Starting at the top of the records below and ending with the line that contains "902x575 pixels.", print each line exactly as written, skipping the pictures.

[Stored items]
===============
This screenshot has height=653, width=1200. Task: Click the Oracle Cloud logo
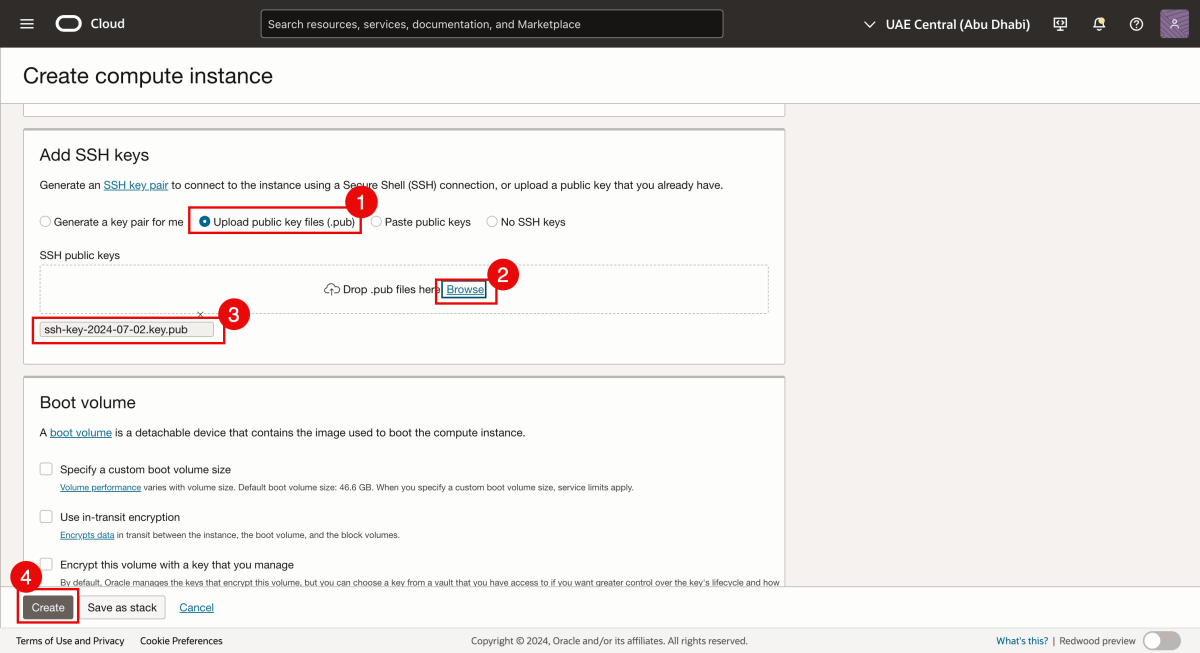[x=69, y=23]
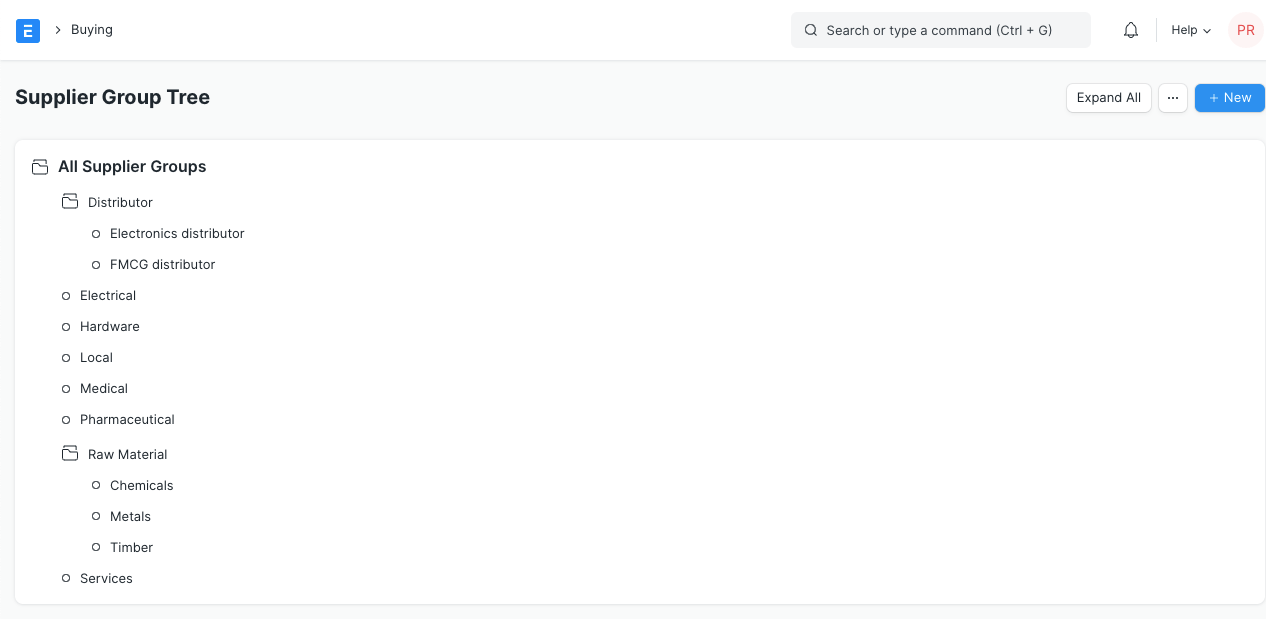Click the ERPNext home logo icon
Image resolution: width=1266 pixels, height=619 pixels.
[28, 30]
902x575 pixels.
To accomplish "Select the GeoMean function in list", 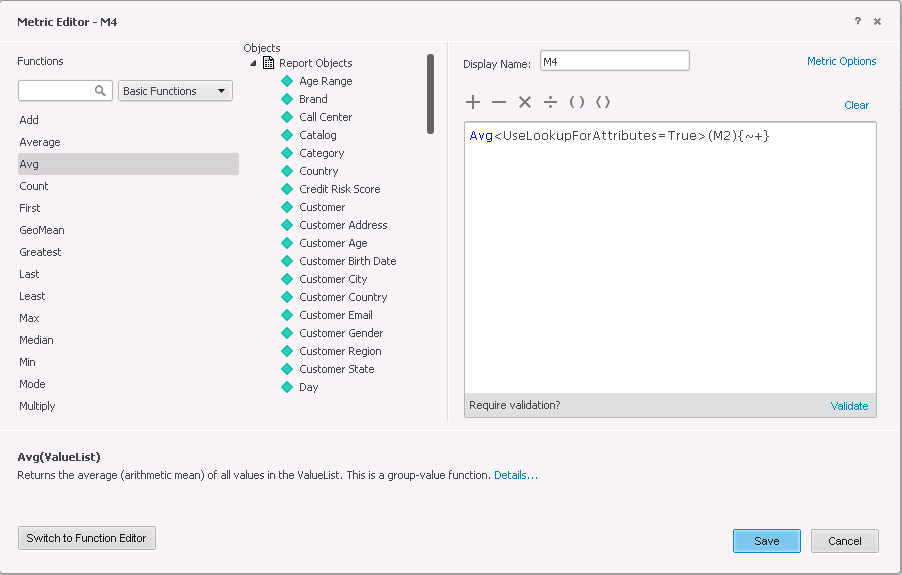I will click(x=41, y=230).
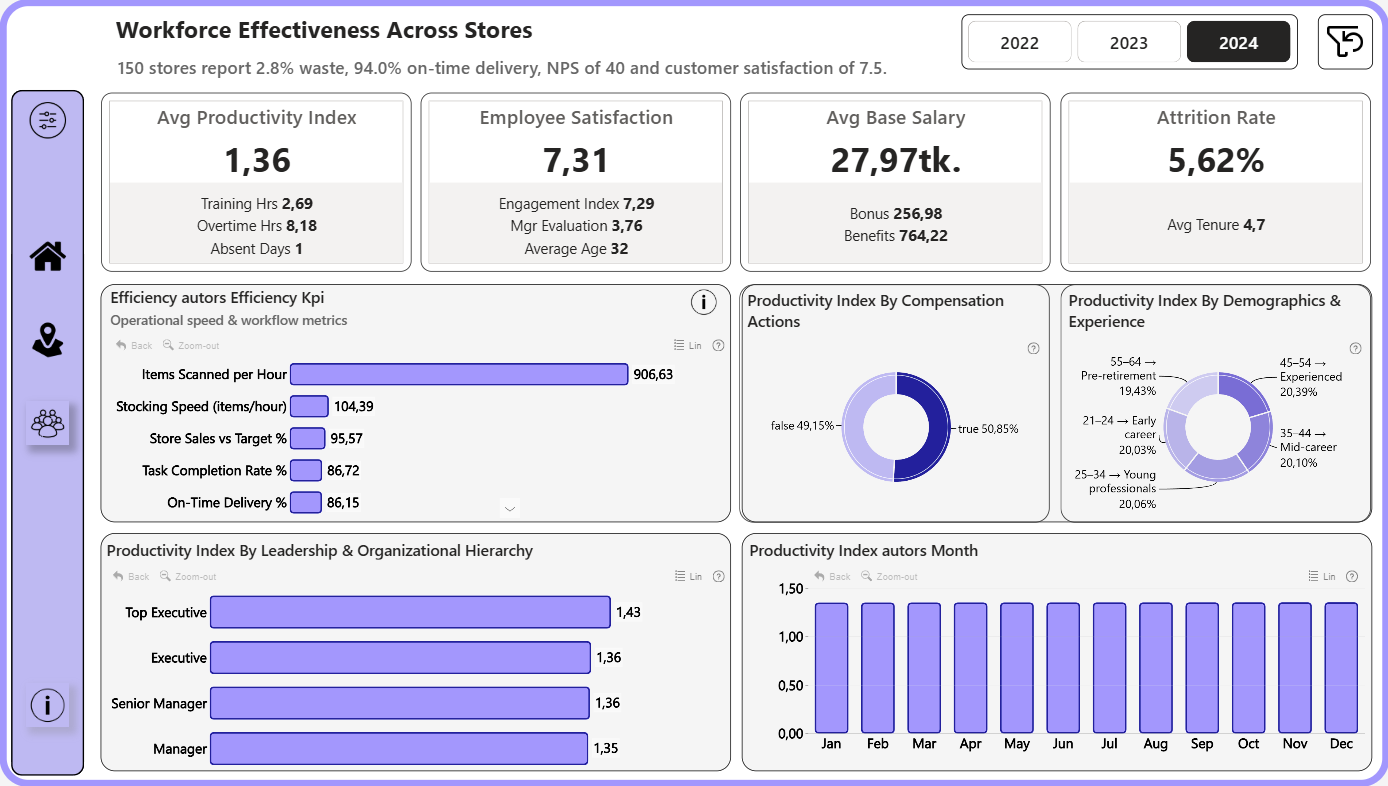Image resolution: width=1388 pixels, height=786 pixels.
Task: Select the 2023 year option
Action: click(1128, 43)
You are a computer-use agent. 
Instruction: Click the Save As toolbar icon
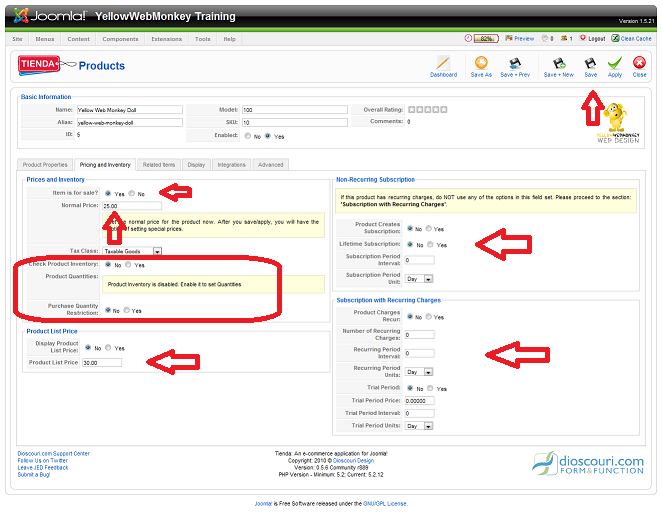[x=481, y=63]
===============
Answer section =
This screenshot has height=653, width=1200. Task: Click the Oracle Cloud logo
[x=69, y=23]
Click the ERPNext home logo icon
Image resolution: width=1266 pixels, height=619 pixels.
[28, 30]
902x575 pixels.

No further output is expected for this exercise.